**EXTRACT PROVIDED**
--
One of the biggest jobs for an executive leader is delivering messages. Not phone messages or interoffice memos, but real messages – the kind that can motivate a team, give direction to a fellow executive, or rebuild a fractured client relationship.
Whether we are speaking to an audience of one or one thousand, knowing how to deliver that message so that it has the desired effect is a critical leadership skill, especially right now. For example, organizations are losing talent and having a hard time attracting new talent because employees want to feel understood, connected and valued where they work. Yet many leaders have no idea how to speak in a way that accomplishes that.
Before COVID, economic upheaval, social unrest, the Great Resignation, and a potential world war, how a leader communicated was a sidebar; something that wasn’t really that important. In today’s climate, thoughtless and careless communication can cost an organization everything (and even make you internet famous in the worst of ways).
As a keynote speaker and executive coach, I’ve spent years working with my clients on how to best convey what they want to say in the most meaningful way possible. During that time, I’ve developed five questions that I ask as we work through this process. These questions are designed to take the focus off of what you want to say and put the focus on how your audience will best hear it.
--
**DATA TO EXAMINE**
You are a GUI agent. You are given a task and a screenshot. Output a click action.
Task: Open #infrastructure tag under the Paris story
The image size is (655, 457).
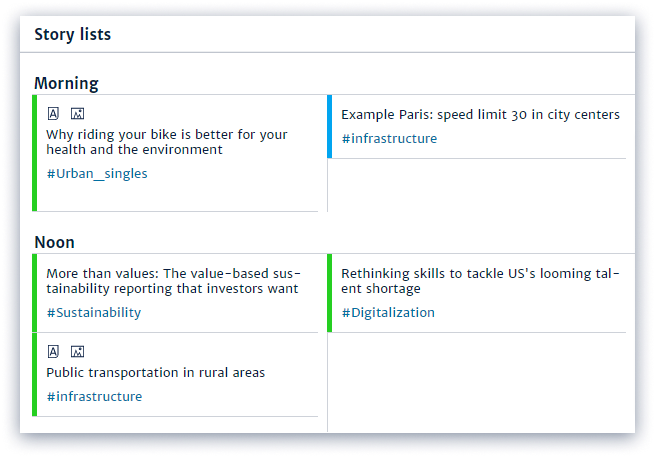(x=389, y=139)
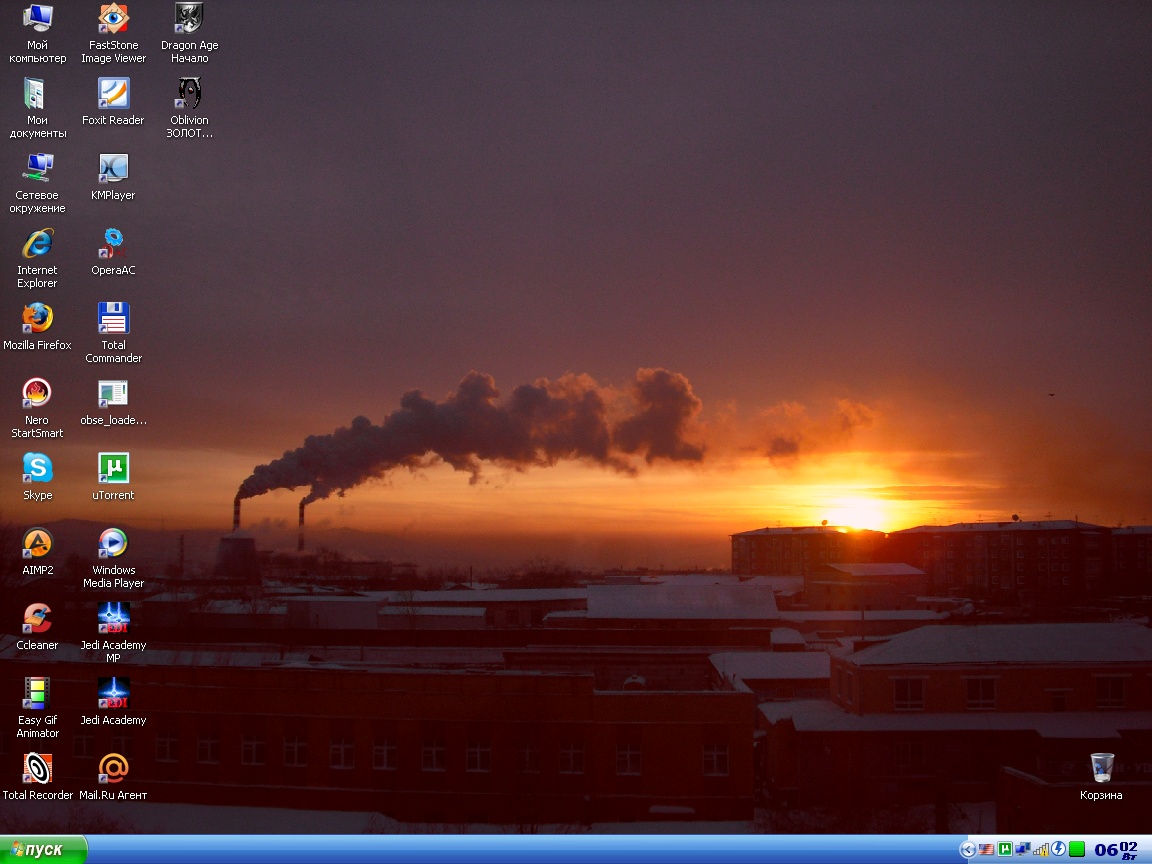The height and width of the screenshot is (864, 1152).
Task: Click the taskbar clock showing 06:02
Action: 1116,850
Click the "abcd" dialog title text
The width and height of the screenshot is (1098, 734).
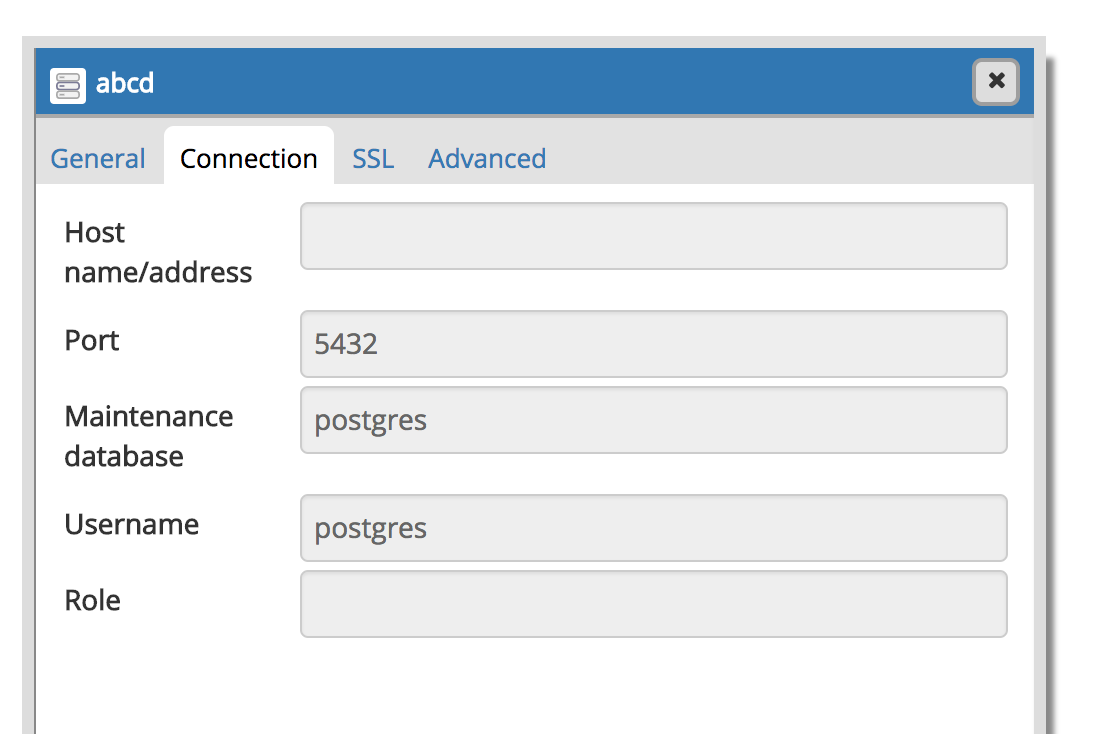pos(125,82)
--
**TASKS**
a – Reproduce a portion of the passage on leadership messages word for word, beginning at the words "Before COVID, economic" and stopping after "worst of ways).".
b – In the passage on leadership messages, what two roles does the writer hold?
The records were taken from a separate source.

**SET OF ANSWERS**
a –
Before COVID, economic upheaval, social unrest, the Great Resignation, and a potential world war, how a leader communicated was a sidebar; something that wasn’t really that important. In today’s climate, thoughtless and careless communication can cost an organization everything (and even make you internet famous in the worst of ways).

b – Keynote speaker and executive coach.